# Goal of the exercise
The answer is the exact text of every line from the one that contains "The height and" to the final line of the entries below, with pictures left out.

(Stored items)
____
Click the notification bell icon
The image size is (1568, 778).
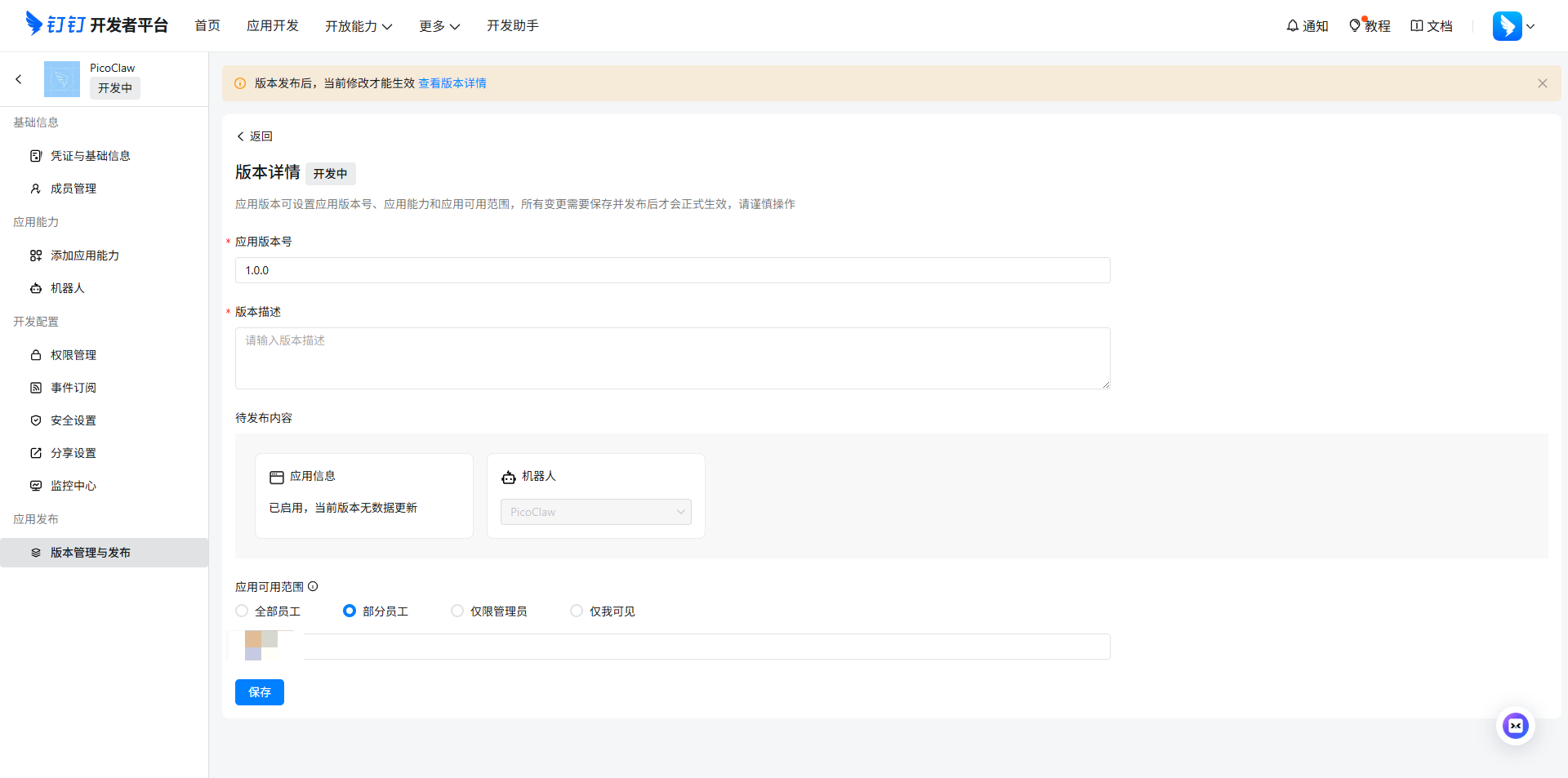click(x=1293, y=26)
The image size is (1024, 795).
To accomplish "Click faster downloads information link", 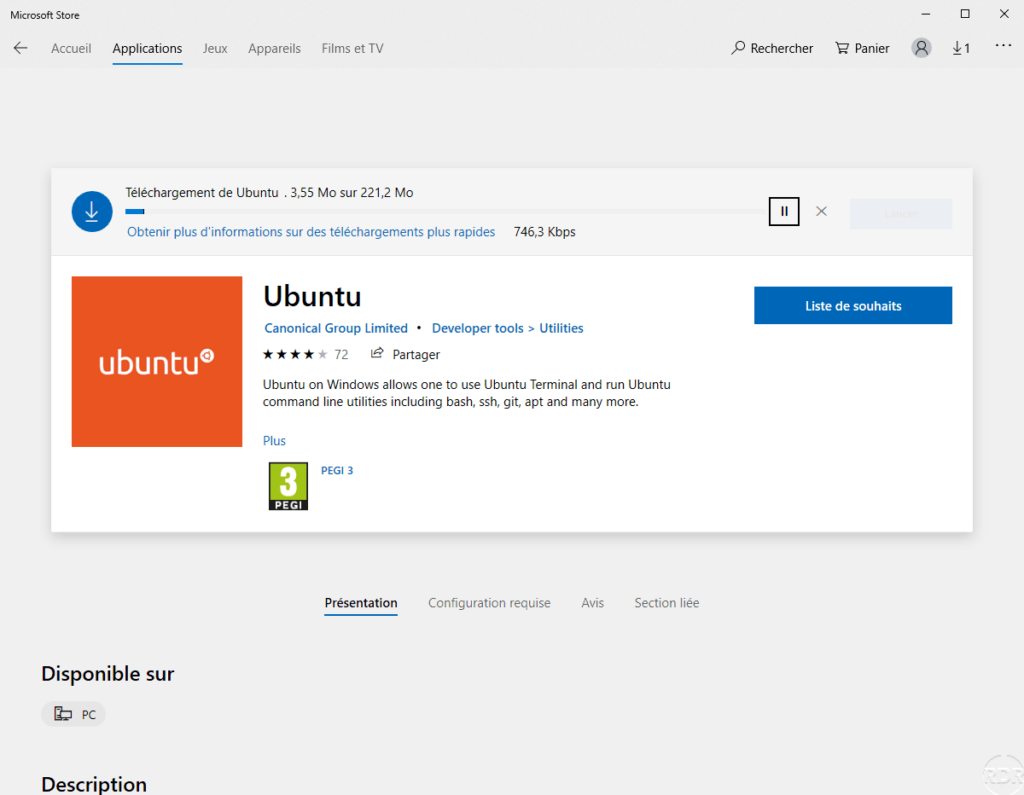I will click(311, 232).
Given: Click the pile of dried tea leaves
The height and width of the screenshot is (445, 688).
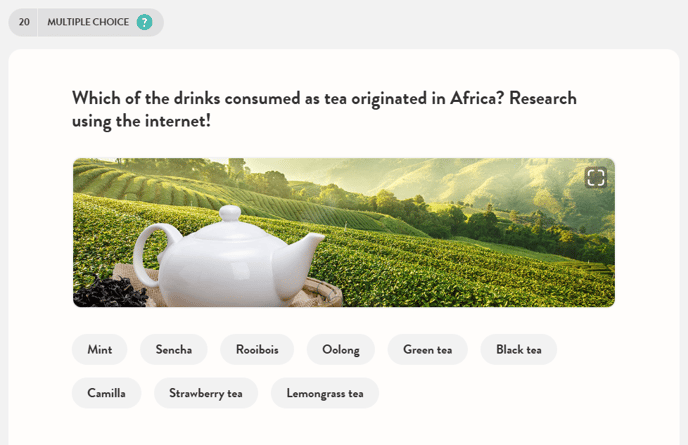Looking at the screenshot, I should 108,291.
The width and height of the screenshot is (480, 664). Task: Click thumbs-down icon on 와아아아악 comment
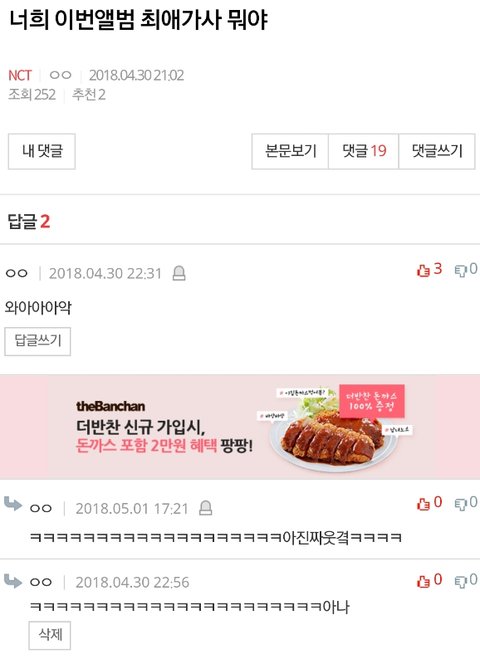point(460,270)
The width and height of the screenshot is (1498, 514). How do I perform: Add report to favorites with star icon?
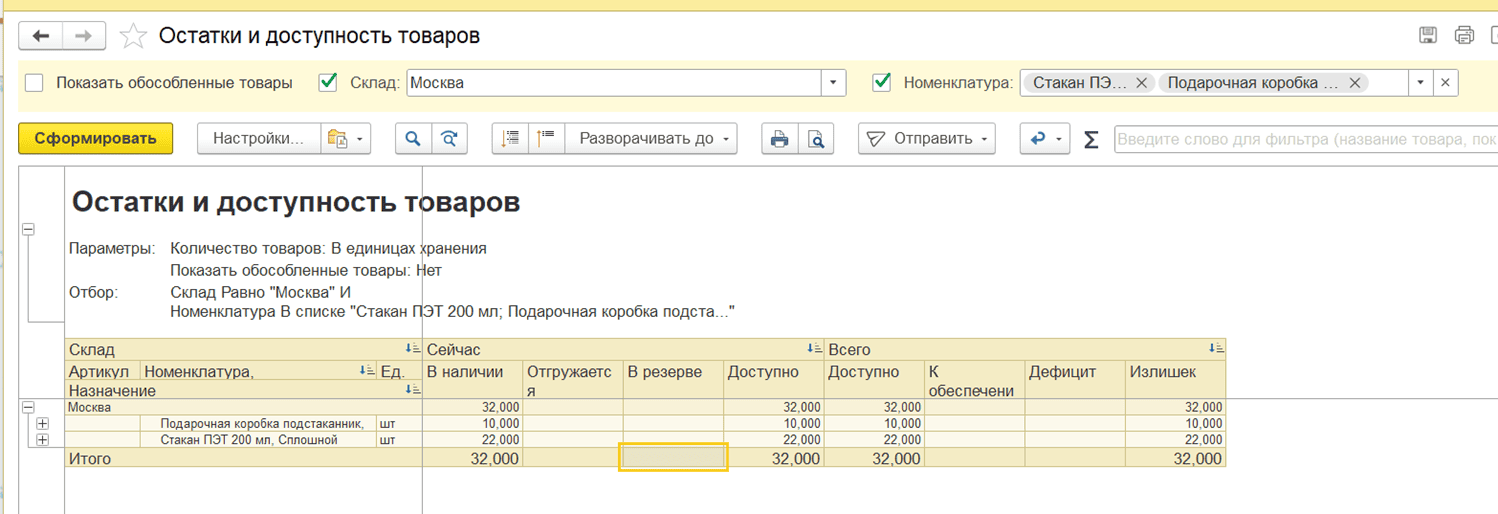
____
# Response below
The height and width of the screenshot is (445, 688).
Looking at the screenshot, I should 108,291.
The width and height of the screenshot is (480, 664). Task: Click thumbs-down icon on 와아아아악 comment
point(460,270)
The width and height of the screenshot is (1498, 514). How do I perform: Add report to favorites with star icon?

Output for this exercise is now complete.